Théâtre - Critique

Neige

Neige - Critique sortie Théâtre


A dix-sept ans, Yuko sait déjà qu’il sera poète, contre l’avis de son père, prêtre shintoïste qui ne comprend pas l’ardeur de son engagement et le confond avec un passe-temps. Fort doué, Yuko ne tarde pas à être remarqué par le poète officiel de la cour Meiji.
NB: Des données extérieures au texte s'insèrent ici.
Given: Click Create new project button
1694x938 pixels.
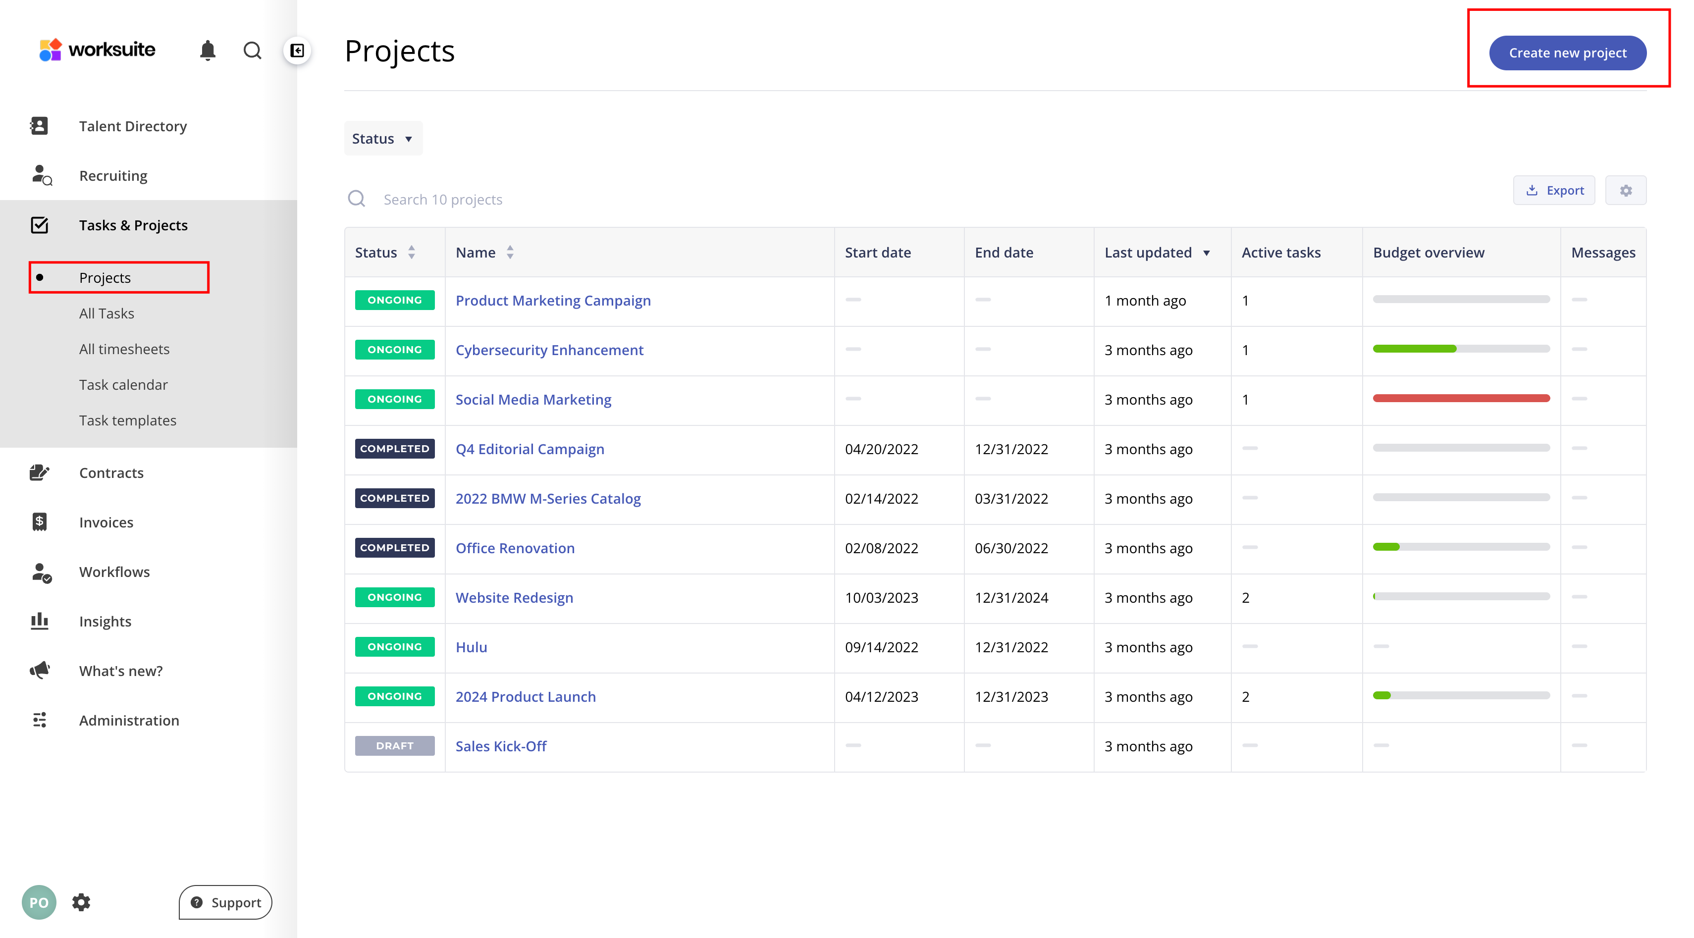Looking at the screenshot, I should (1567, 53).
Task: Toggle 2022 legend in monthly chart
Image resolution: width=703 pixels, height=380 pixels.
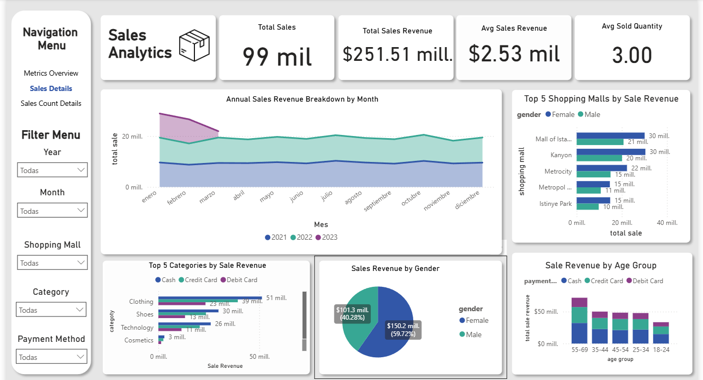Action: tap(301, 237)
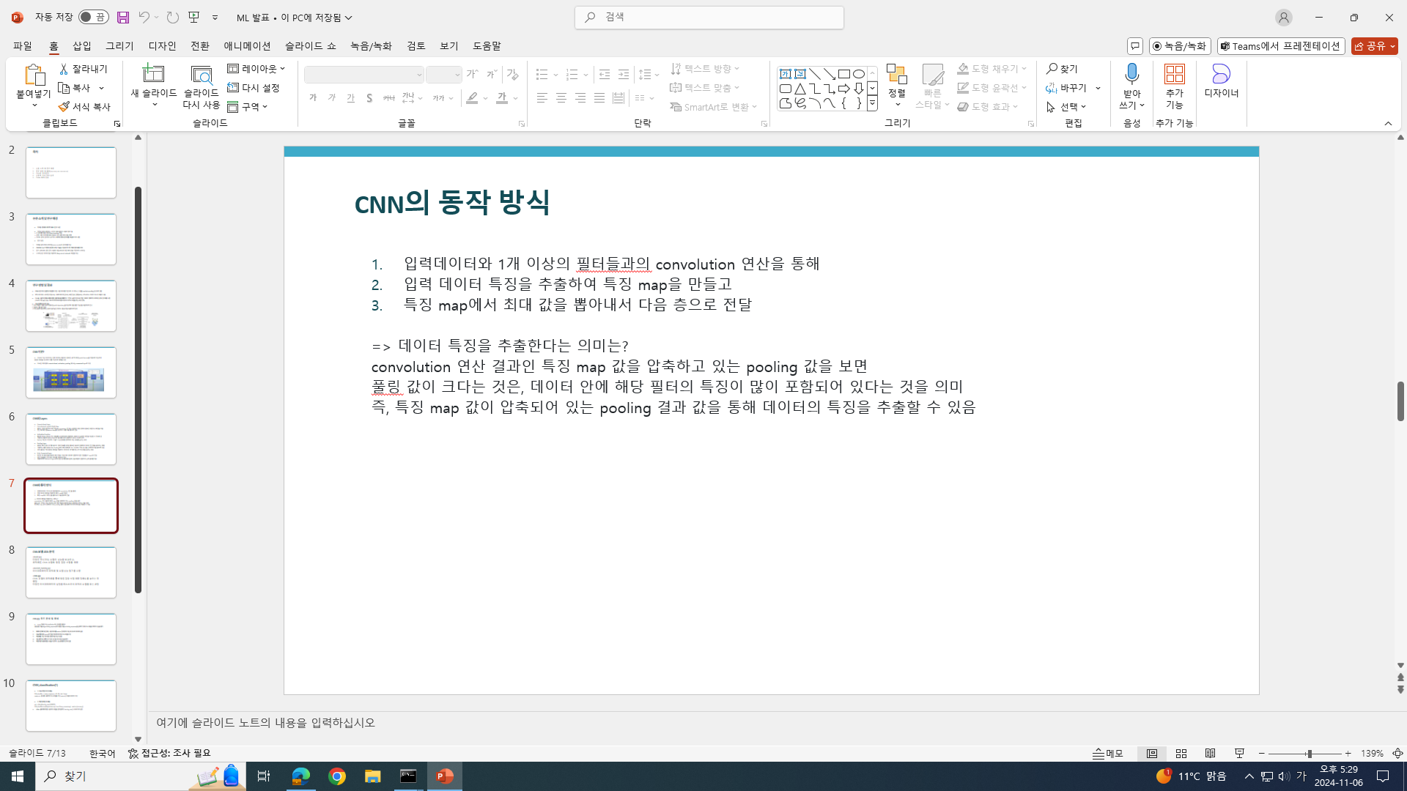Toggle the Notes (메모) pane button
Screen dimensions: 1407x791
(1107, 753)
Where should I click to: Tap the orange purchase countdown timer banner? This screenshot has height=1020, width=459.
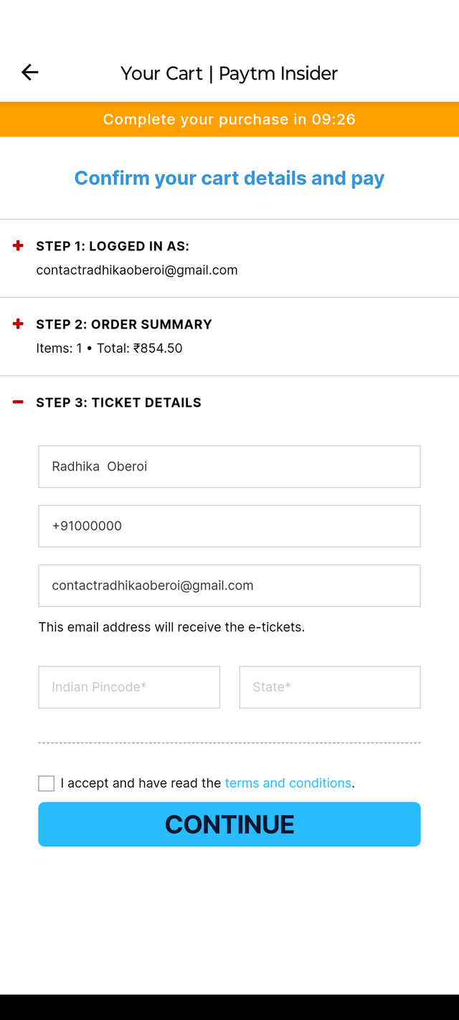(x=230, y=119)
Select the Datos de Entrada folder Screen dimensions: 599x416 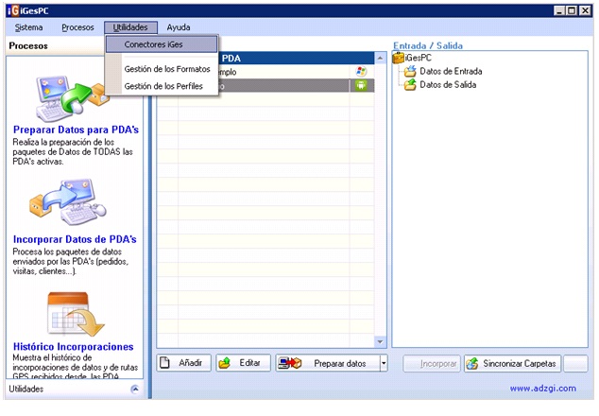click(x=450, y=71)
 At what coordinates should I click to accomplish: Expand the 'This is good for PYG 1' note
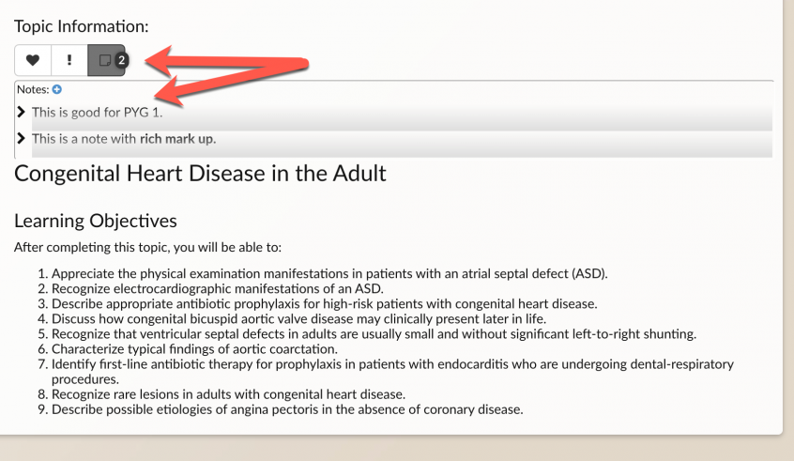[21, 112]
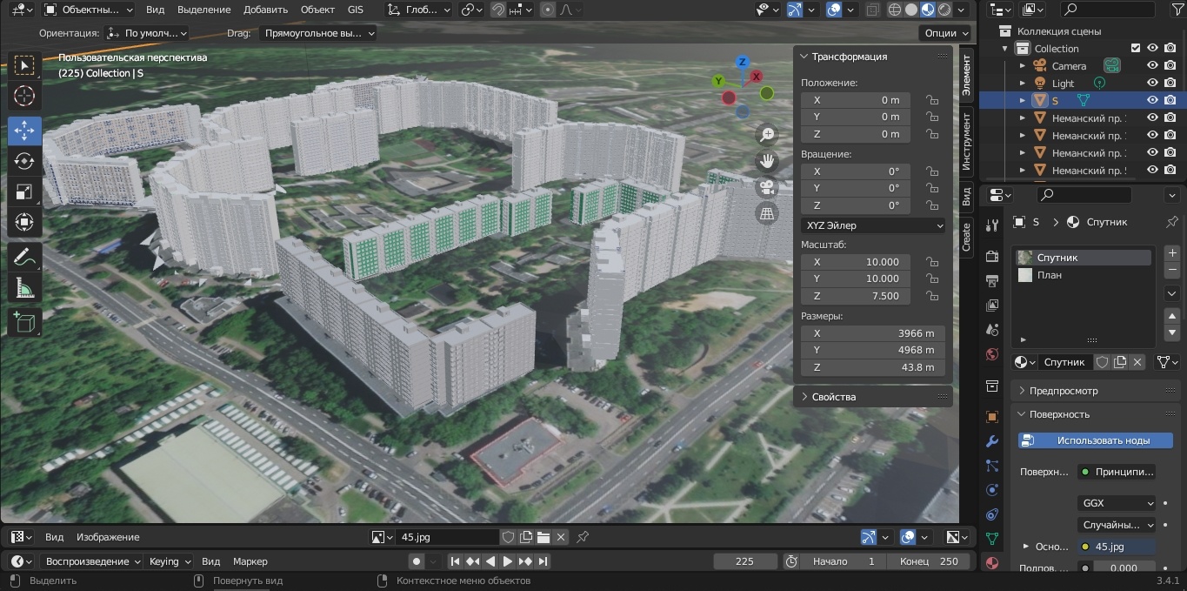Image resolution: width=1187 pixels, height=591 pixels.
Task: Click the Использовать ноды button
Action: click(x=1096, y=440)
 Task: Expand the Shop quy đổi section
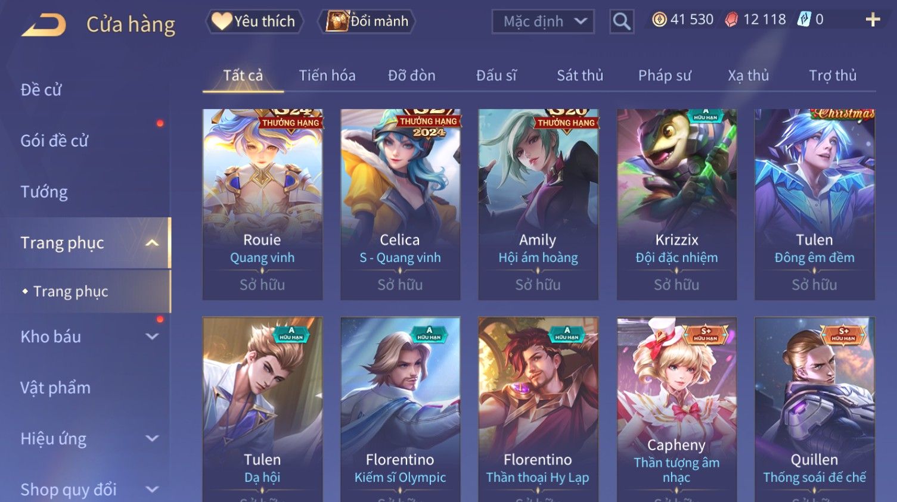[x=152, y=489]
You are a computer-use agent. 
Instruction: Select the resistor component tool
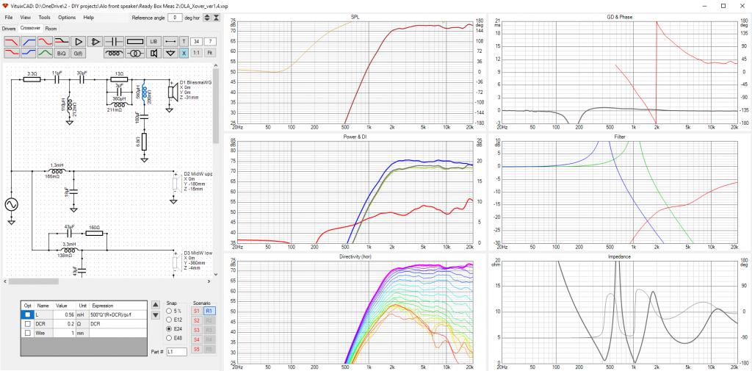pos(135,41)
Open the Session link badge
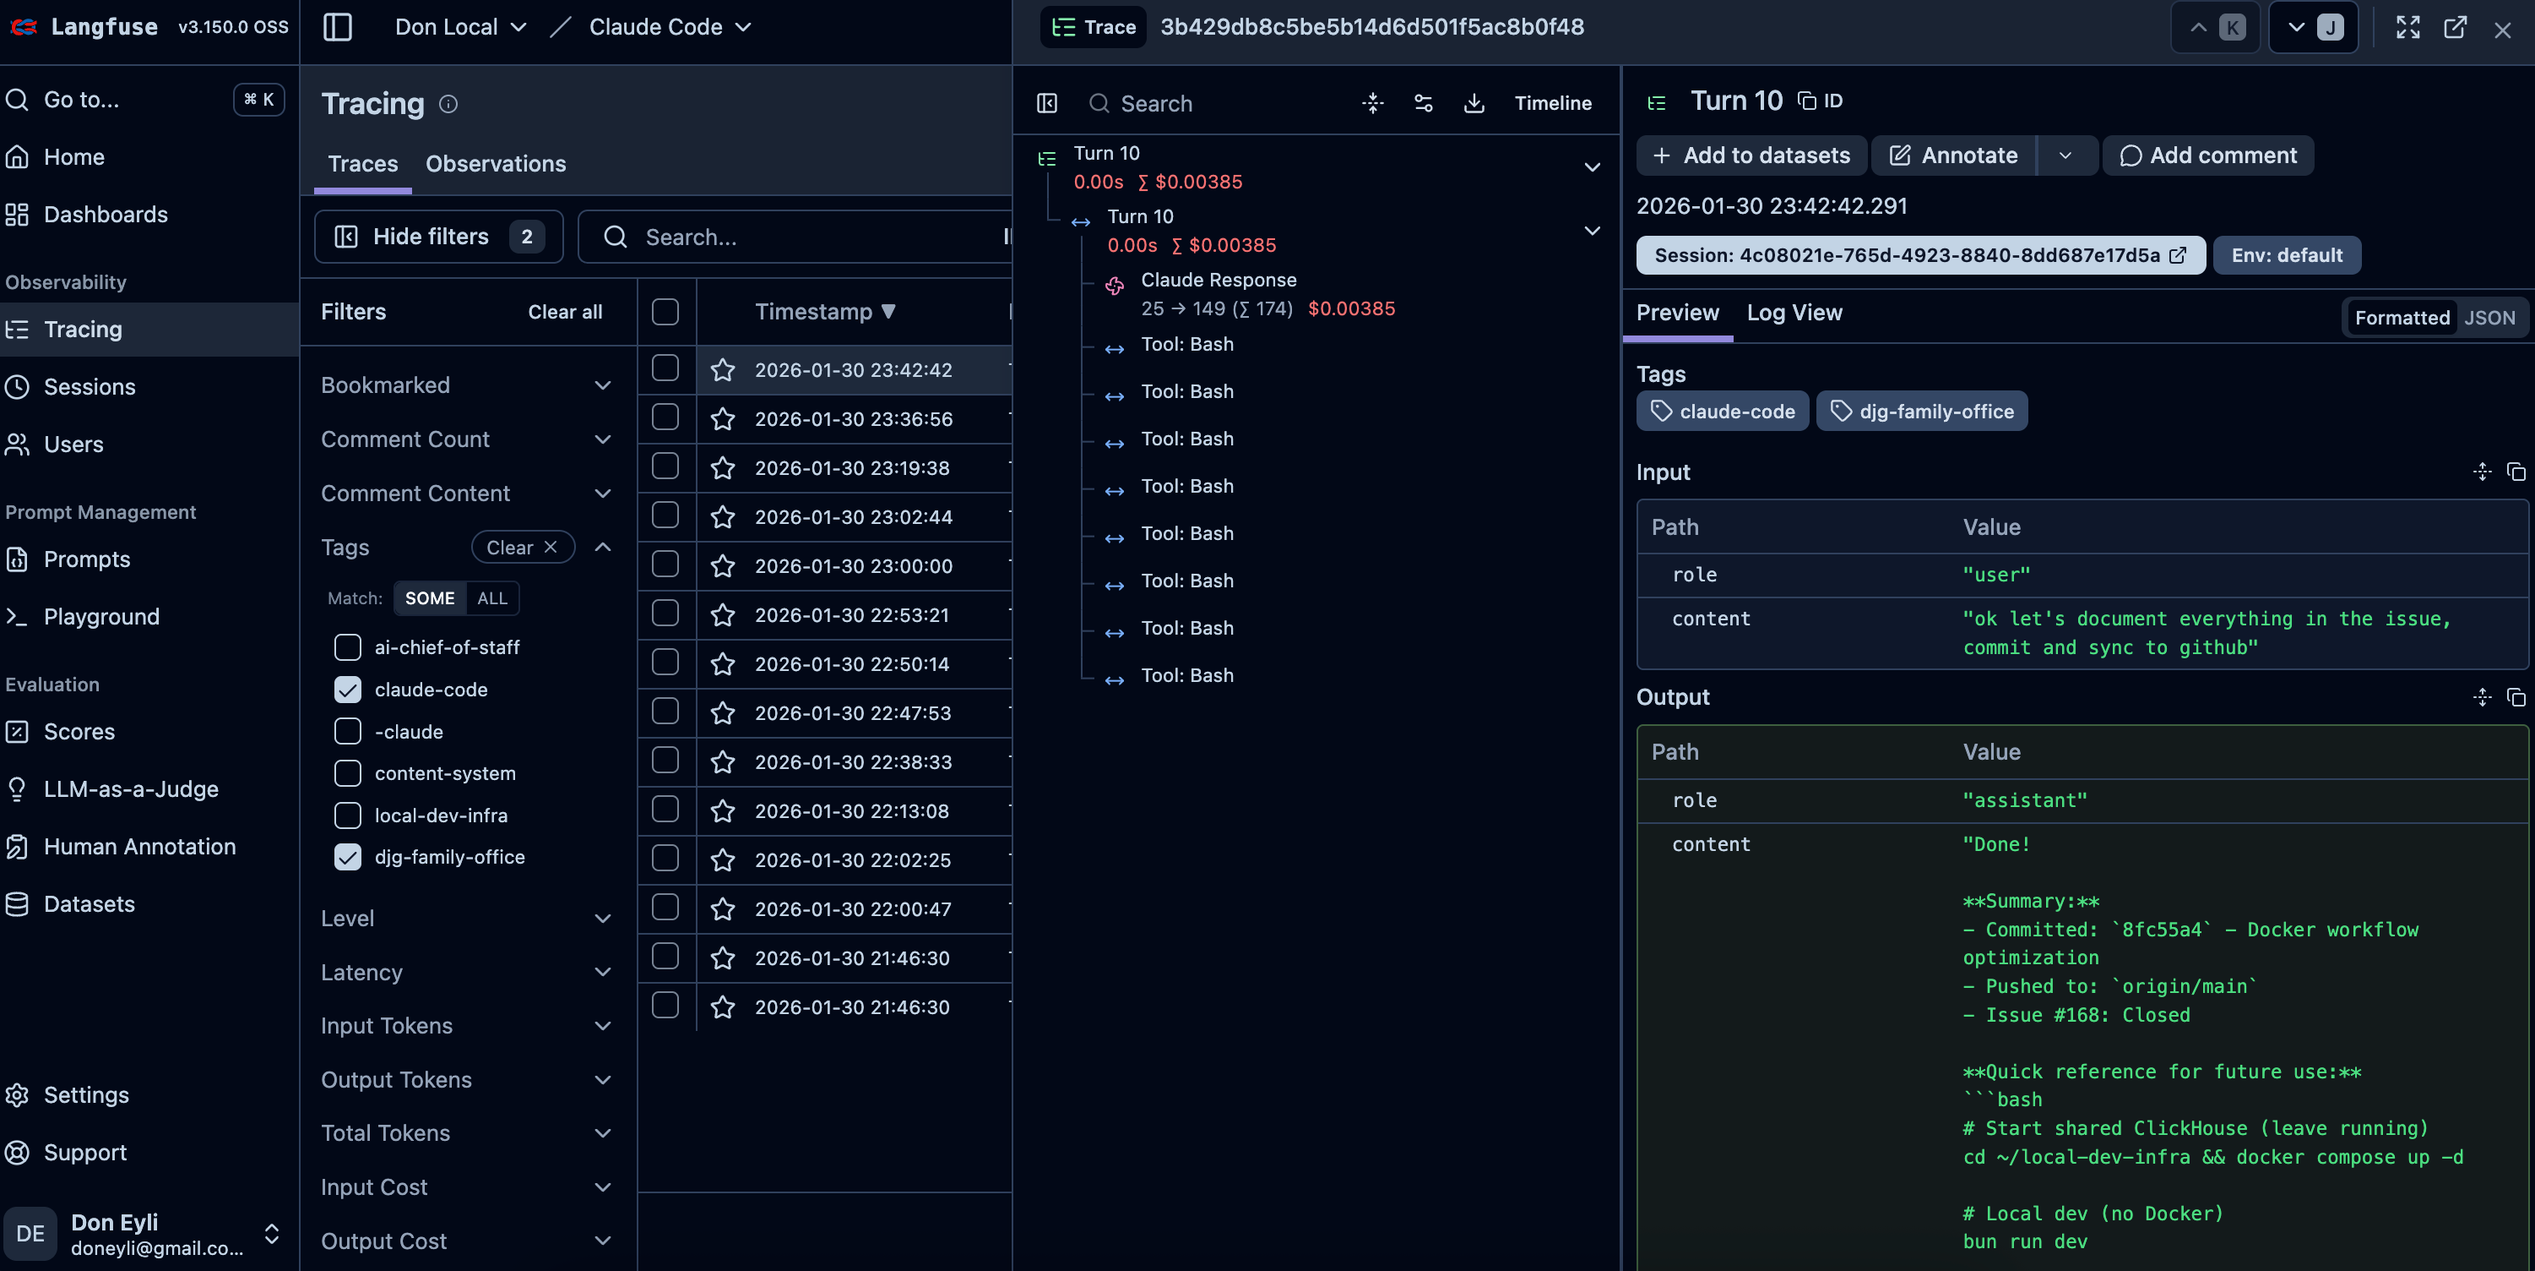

Ce dernier considère le jeune homme comme son évident successeur, quand le temps sera venu pour lui de briser ses pinceaux, et lui recommande de parfaire sa formation afin de parvenir à exprimer les couleurs, lui qui n’a de passion que pour le blanc et de fascination que pour la neige. Mais la route est longue jusqu’à la parfaite maîtrise de l’art et exige que soient surmontés les obstacles qui empêchent le plein épanouissement du talent. Le texte de Maxence Fermine, délicat et précis comme les haïkus que tracent ses personnages, interroge l’indispensable rencontre, à la fois douloureuse et féconde, entre la sensibilité et l’entendement, entre la chair comme matériau et sa mise en forme par le génie et suggère que celui-ci doit avoir souffert et aimé pour aboutir ses effets.
 
Un spectacle tout en synesthésies
 
Pour rompre avec sa monomanie hiémale, Yuko traverse donc le Japon pour recevoir l’enseignement de Soseki, le plus grand des artistes, auprès duquel il s’initie peu à peu à l’art des couleurs. Yuko peut alors, un fois accomplie sa quête initiatique, revenir chez son père et recommencer à écrire en tâchant désormais de saisir tout le chatoiement des choses. Mais pour que s’épanouisse complètement son talent, Yuko doit apprendre à aimer et le destin, prodigue, lui offrira la clef de l’énigme artistique à l’issue de son odyssée à travers le temps et l’espace. Stéphanie Loïk choisit la simplicité d’une grâce lente pour raconter l’histoire de Yuko et de la neige. Elle se déplace comme en glissant sur le plateau et dit d’une voix grave et pleinement timbrée les phrases économes et poétiques de Maxence Fermine. Au piano, Jacques Labarrière, qui a composé et interprète la matière musicale de ce spectacle, l’accompagne, ou plutôt dialogue avec elle, la musique et la parole se répondant et se soutenant. Entre rêve et magie, ce spectacle déploie ses couleurs avec une douce conviction et une élégante et limpide précision.
 
Catherine Robert
Neige, de Maxence Fermine ; adaptation et mise en scène de Stéphanie Loïk. Du 7 juin au 6 juillet 2008. Mardi à 20h ; mercredi et jeudi à 19h ; vendredi à 20h30 (sauf le 4 juillet à 19h) ; samedi à 18h et 20h30 et dimanche à 16h ; relâches le lundi et le 7 juin et le 5 juillet à 20h30. Théâtre Artistic Athévains ; 45, rue Richard-Lenoir, 75011 Paris. Réservations au 01 43 56 38 32.